A revanche foi então marcada para 9 de agosto de 1942, no estádio Zenit. A torcida compareceu em massa. Apesar de o juiz – um oficial da SS – ter advertido os ucranianos no vestiário, antes da partida, que eles deveriam fazer a saudação Nazista, os atletas do Start, vestidos com camisa vermelha e calção branco, ao levantarem o braço, levaram a mão ao peito e – no lugar de dizer “Heil Hitler!” – gritaram “Fizculthura!”, um brado soviético que proclamava a cultura física.



Os alemães, de camisa branca e calção negro, marcaram o primeiro gol, mas o Start virou o jogo ainda no primeiro tempo, e foi para o intervalo vencendo por 2 a 1. No vestiário eles foram advertidos por oficiais da SS de armas em punho: deviam perder a partida, ou ninguém sairia do estádio vivo (uma mentira, já que a eliminação deles havia sido já ordenada pela cúpula Hitlerista).

Amedrontados, os jogadores pensaram em não voltar para o segundo tempo, mas o entusiasmo da torcida levouos de volta ao gramado. A poucos minutos do final da partida, quando o placar já era de 5 a 3 para o Start, o atacante Klimenko ficou cara a cara com o arqueiro alemão. Ele, então, aplicou-lhe um drible desconcertante, deixando o coitado estatelado no chão, e de frente para o gol deu meia volta e chutou a bola para o centro do campo. O estádio veio abaixo.

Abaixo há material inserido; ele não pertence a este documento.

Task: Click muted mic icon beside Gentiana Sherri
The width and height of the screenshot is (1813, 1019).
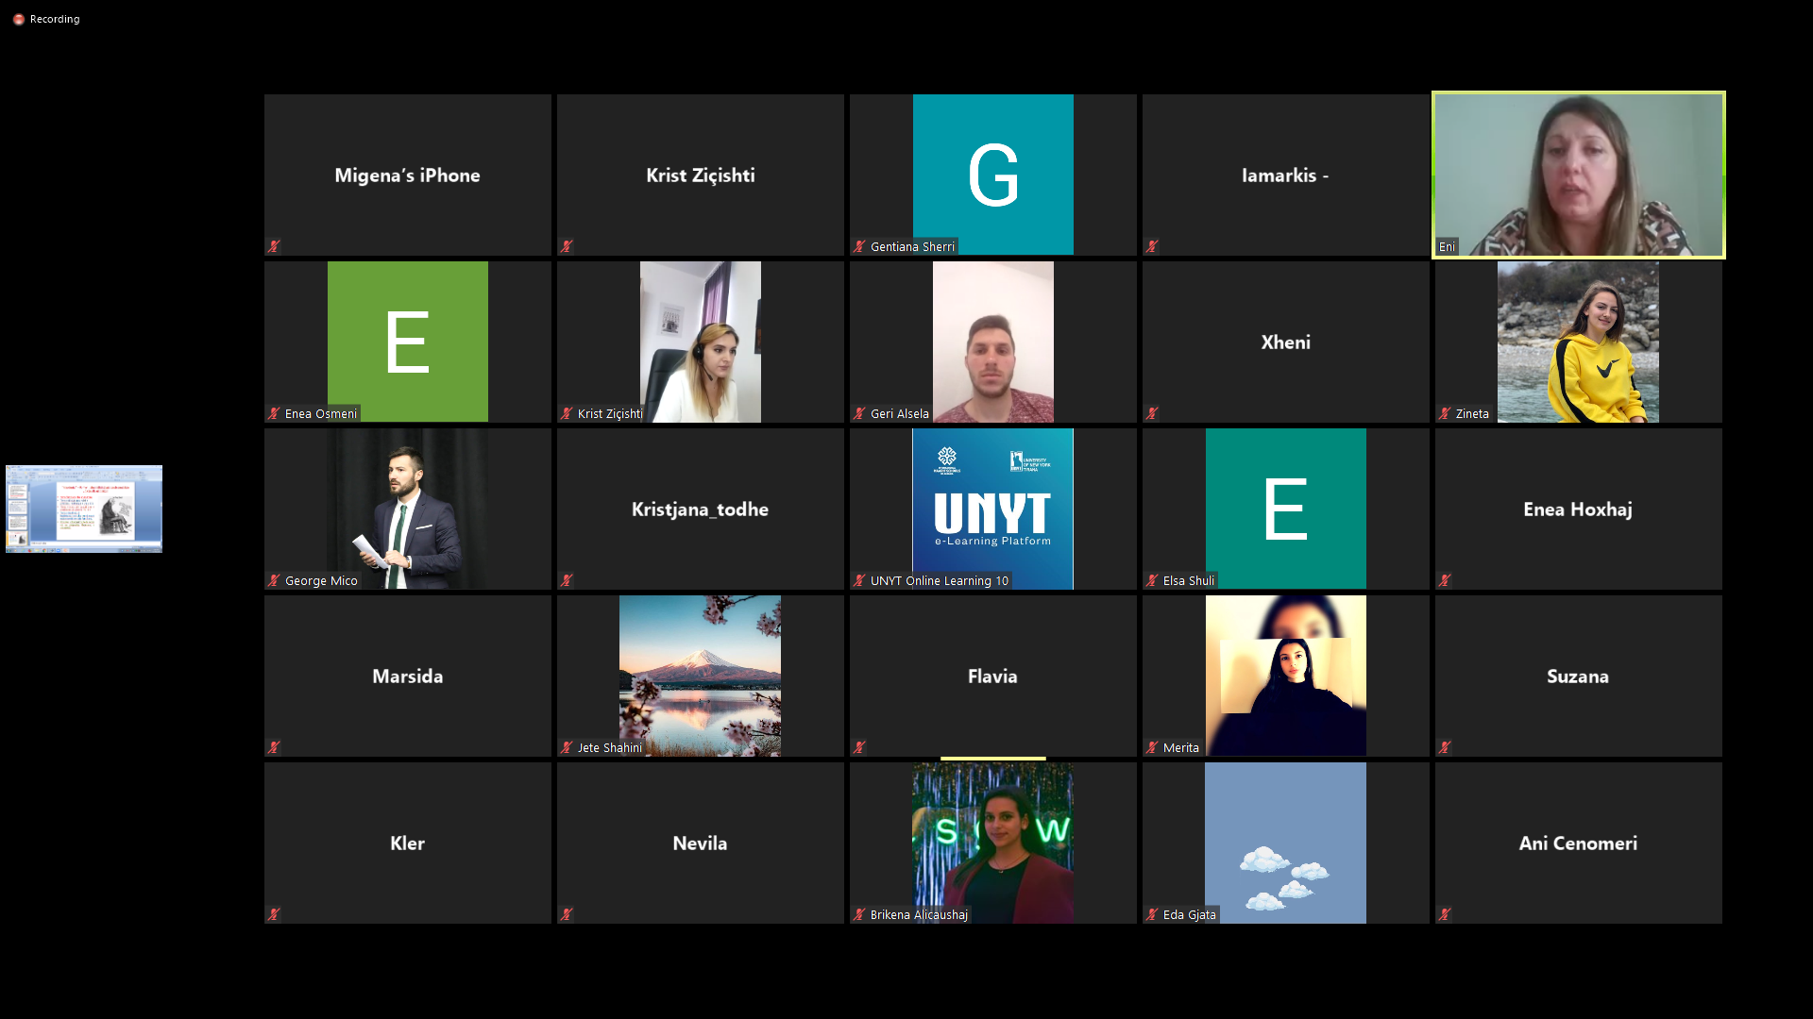Action: [859, 246]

Impressionados com a reação do público, os oficiais alemães permitiram que o time do Start deixasse o estádio, e até que jogasse novamente, para golear seu último adversário por 8 a 0. Mas essa foi mesmo a vitória derradeira.

Horas mais tarde um pelotão de soldados cercou e invadiu a padaria de Kordik. O comerciante foi o primeiro a morrer torturado na frente dos jogadores. Em um campo de concentração de Siretz foram mortos Klimenko, o goleiro Trusevich (que pediu para usar a camisa do Start) e Kuzmenko. Escaparam a esse fim os atletas Goncharenko e Sviridovsky, que não estavam na padaria no momento em que os captores alemães apareceram. Apesar de procurados, eles sobreviveram, escondidos, até a libertação de Kiev, em novembro de 1943.

Na sede do Dínamo de Kiev, um monumento saúda e recorda os heróis do FC Start – considerados heróis da Pátria ucraniana.